[[ SUPPLIED MATERIAL open ]]

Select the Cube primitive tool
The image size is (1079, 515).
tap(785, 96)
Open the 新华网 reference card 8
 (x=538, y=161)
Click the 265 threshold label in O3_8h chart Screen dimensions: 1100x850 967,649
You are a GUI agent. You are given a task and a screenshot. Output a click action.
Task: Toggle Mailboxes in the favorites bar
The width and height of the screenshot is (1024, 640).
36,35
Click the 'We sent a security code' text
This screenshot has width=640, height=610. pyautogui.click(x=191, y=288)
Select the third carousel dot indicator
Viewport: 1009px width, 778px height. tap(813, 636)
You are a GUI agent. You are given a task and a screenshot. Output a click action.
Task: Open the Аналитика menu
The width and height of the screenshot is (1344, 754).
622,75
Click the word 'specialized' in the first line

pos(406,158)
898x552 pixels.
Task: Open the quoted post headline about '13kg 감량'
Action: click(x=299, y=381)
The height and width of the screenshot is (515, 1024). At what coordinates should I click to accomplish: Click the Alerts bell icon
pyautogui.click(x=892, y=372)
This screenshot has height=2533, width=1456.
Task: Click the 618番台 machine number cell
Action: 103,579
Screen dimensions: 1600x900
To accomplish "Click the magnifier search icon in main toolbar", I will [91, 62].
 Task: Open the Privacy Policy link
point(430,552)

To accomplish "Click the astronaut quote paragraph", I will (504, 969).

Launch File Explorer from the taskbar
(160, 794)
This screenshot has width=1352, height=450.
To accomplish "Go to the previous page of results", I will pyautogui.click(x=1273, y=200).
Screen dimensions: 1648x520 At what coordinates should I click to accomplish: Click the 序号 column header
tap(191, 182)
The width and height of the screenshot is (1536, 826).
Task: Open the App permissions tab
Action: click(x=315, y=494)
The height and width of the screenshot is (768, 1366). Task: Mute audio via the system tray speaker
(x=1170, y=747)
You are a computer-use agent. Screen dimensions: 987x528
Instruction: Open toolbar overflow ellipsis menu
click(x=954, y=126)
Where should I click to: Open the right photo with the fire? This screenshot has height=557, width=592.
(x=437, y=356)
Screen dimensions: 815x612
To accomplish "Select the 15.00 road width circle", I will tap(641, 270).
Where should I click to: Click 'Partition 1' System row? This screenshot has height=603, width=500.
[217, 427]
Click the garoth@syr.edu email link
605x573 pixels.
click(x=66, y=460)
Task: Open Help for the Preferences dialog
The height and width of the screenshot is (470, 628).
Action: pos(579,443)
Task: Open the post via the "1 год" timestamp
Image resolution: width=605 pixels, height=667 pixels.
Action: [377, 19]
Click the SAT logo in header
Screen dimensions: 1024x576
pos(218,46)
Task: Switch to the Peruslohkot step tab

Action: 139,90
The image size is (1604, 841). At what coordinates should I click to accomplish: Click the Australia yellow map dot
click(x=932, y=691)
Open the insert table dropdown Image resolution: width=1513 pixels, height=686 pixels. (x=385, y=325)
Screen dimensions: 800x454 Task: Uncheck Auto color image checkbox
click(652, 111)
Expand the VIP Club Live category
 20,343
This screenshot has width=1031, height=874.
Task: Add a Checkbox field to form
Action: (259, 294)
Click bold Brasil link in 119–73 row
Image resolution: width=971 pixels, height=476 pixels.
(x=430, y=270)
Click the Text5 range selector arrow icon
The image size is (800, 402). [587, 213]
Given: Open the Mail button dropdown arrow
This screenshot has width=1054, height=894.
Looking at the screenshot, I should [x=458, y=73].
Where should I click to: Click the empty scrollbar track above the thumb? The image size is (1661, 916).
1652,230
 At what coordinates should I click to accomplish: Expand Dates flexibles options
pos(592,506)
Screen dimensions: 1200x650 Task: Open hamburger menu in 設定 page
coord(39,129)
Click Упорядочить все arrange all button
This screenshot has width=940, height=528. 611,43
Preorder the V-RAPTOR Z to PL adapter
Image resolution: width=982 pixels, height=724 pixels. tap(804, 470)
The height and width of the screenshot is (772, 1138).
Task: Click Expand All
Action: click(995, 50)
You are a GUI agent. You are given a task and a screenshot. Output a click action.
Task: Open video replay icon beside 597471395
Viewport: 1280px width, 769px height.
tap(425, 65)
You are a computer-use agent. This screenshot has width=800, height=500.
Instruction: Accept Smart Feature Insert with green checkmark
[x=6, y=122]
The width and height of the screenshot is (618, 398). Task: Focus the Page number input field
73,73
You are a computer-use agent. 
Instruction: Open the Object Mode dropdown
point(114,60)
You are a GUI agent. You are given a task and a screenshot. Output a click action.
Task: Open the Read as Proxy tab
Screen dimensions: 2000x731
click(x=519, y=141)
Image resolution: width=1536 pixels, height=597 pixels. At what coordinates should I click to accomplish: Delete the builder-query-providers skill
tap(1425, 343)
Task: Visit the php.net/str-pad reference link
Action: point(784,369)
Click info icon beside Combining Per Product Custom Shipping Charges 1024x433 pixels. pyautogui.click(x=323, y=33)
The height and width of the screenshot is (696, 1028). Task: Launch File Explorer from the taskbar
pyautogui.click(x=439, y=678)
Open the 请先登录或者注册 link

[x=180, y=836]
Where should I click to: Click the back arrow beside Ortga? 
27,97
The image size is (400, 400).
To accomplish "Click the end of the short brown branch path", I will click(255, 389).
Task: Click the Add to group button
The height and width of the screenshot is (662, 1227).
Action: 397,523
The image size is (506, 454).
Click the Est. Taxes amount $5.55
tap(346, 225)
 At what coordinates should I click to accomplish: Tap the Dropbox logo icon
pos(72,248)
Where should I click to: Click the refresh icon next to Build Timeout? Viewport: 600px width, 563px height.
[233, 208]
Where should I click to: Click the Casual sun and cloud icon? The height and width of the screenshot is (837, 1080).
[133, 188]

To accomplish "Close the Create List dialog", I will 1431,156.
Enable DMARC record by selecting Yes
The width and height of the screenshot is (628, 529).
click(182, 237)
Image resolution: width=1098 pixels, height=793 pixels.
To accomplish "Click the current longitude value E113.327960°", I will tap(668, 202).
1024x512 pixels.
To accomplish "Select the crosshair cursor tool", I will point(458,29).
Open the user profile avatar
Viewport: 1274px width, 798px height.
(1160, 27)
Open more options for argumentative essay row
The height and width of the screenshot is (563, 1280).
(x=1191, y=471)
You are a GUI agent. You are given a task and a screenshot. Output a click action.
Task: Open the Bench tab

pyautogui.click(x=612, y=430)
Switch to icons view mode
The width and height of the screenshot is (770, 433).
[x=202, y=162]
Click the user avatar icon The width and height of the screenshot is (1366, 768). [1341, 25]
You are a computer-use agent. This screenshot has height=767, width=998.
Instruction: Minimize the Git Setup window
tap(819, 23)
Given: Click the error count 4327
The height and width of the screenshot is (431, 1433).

[[ SUPPLIED MATERIAL closed ]]

Every line holding the word "dialog" should be copied out of the material.

RESULT –
Task: Open Help for the Preferences dialog
To accomplish "Close the Create List dialog", I will 1431,156.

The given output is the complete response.